Der Weinbau - heute

Die Flurbereinigung im Bereich der Weinbergslage in Obernhof und Weinähr ist vom Ministerium genehmigt worden. Nun geht es nach langen vorbereitenden Untersuchungen an die praktische Umsetzung.

 

Bitte beachten Sie auch die passenden Zeitungsartikel. und die Informationsmaterialien über die Aufklärungsversammlung in Obernhof am 24.10.2012

 

Der Weinbau in Obernhof - eine 800 Jahre alte Geschichte

Alte Postkarte - Obernhof mit seinen großen Weinbergen.

Der Weinbau an der Lahn kann auf eine mehr als 800 Jahre alte Geschichte zuürckblicken. Während vieler Jahrhunderte war er ein wichtiger Wirtschaftsfaktor und hat Landschaft und Menschen geprägt.

 

Vom Einfluss des Kloster Eberbach im Rheingau ausgehend, entstand im 10./11. Jahrhundert der Terrassenweinbau an den Hanglagen der unteren Lahn, der sich bis zum 14. Jahrhundert vom Limburger Becken bis nach Lahnstein ausgebreitet hatte. Sicher ist, dass es 1159 in Nassau Weinberge gab, wahrscheinlich im Besitz des Wormser Domkapitels.

 

Nachdem 1224 auf Hof Hollerich, der ältesten Pflanzung Kloster Arnsteins, 1267 in Weinähr und 1300 in Dausenau Weinberge genannt werden, gibt es aus dem 14. Jahrhundert für jeden Ort von Diez bis zur Lahnmündung Urkunden über Weinbau.

 

Vor allem die Arnsteiner Urkunden enthalten Angaben über Gemarkungs- und Lagebezeichnungen, über Größe und Preise von Weingärten über Bewirtschaftung, Kelterhäuser, etc....

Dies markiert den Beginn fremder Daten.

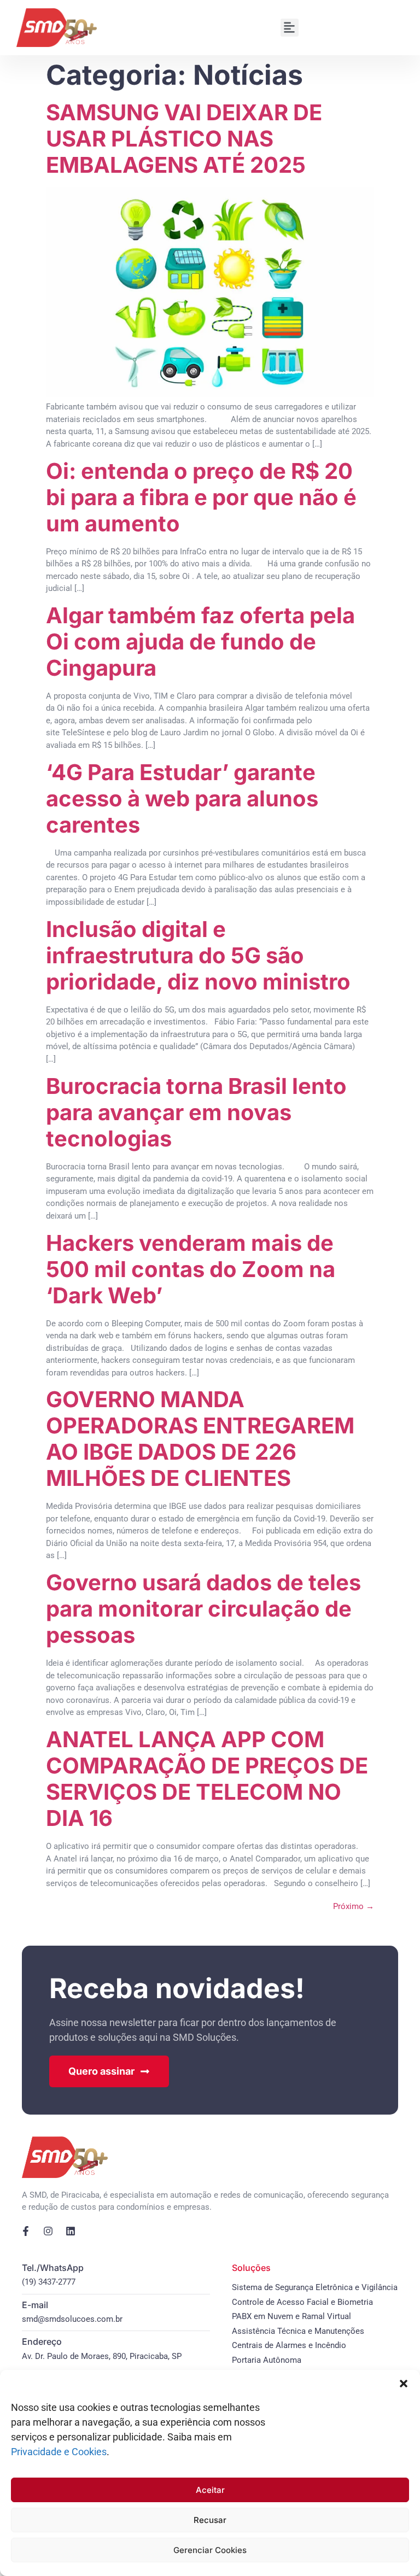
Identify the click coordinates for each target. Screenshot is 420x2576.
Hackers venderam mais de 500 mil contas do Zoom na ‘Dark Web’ (190, 1269)
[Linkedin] (70, 2231)
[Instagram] (48, 2231)
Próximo (353, 1906)
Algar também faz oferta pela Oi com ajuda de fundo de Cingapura (200, 641)
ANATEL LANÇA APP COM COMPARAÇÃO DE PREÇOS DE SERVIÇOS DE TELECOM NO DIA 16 (207, 1778)
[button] (403, 2383)
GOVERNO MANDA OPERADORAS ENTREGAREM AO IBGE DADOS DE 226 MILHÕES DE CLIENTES (200, 1438)
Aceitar (210, 2490)
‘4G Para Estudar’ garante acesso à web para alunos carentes (182, 798)
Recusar (210, 2520)
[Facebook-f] (26, 2231)
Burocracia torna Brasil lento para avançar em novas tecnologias (196, 1112)
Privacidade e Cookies (59, 2451)
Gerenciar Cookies (210, 2550)
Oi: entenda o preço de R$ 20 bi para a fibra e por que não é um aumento (201, 497)
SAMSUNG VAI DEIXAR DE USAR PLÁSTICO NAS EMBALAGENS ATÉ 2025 (184, 138)
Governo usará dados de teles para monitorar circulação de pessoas (203, 1608)
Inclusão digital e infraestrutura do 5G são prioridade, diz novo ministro (198, 955)
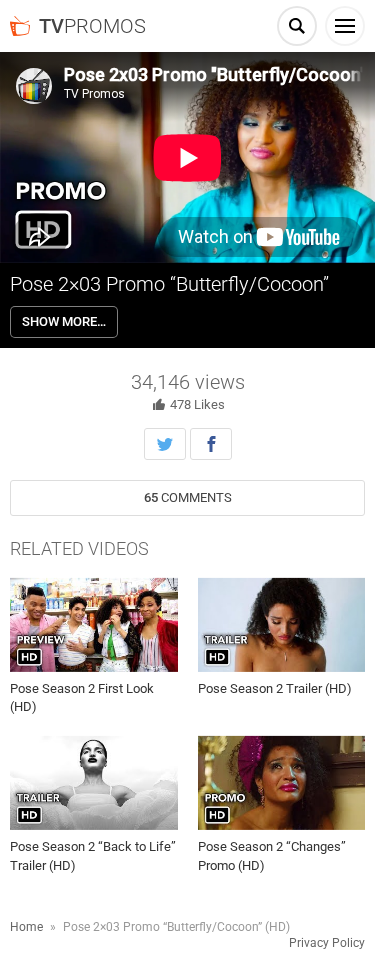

Nach alter Überlieferung sollen die Mönche die Setzreben aus dem Burgund bezogen haben.

 

Weiterhin von größerer Bedeutung war die Weingüter der nassauischen Landesherrschaft in Nassau, Dausenau, Bad Ems und Obernhof.

 

Zum Stillstand kam der Weinbau, der ständig intensiver Pflege bedurfte, erst im Dreißigjährigen Krieg (1618-1648). Der Klosterhof Hollerich, im 16. Jahrhundert noch Weingut, wurde im 17. Jahrhundert auf Ackerbau umgestellt.

 

Die Obernhofer Schulchronik berichtet 1897 über den Weinbau

 

"In den letzten Jahren hat sich das Interesse der hiesigen Einwohner in steigendem Maße dem Weinbau zugewendet. Jahrzehntelang hatte der Weinbau fast ganz geruht. Da siedelten sich mehrere Moselaner Familien hier an, die, da sie mit Verständnis und Fleiß die Weinberge bewirtschaftete, gar bald den Beweis liefern konnten, dass der Weinbau in unserem Tal sehr lohnend sei und den Weinen anderer Gegenden gar wohl einen nicht weniger guten Tropfen entgegesetzen könne. Das Beispiel dieser tüchtigen Winzer regte dann meherer Einwohner an, ihre fast ganz unbenutzt liegenden oder einer Dornhecke gleichenden Grundstücke an den sonnig gelegenen Bergabhängen auch mit Weinstöcken zu bepflanzen und sich damit eine neue Einnahmequelle zu verschaffen, die ihnen bei den hier herrschendne ungünstigen Erwerbsverhältnissen wohl zu gönnen ist. Hoffentlich bleibt der in 1897 und 1898 hervorgetrene Eifer in der Anlage neuer Weinberge noch lange rege, dass die das Auge beleidigenden Dornwildnisse immer mehr verschwinden."

 

(Textauszug: Heimatbuch Obernhof 2010)

Nähere Informationen Rund um den Weinbau erfahren Sie zum einen bei einer unserer individuell gestalteten Weinproben oder direkt aus unserem Heimatbuch Obernhof 2010.

 

Eine Auflistung all unserer aktuellen Winzer und Weingüter in Obernhof finden Sie hier.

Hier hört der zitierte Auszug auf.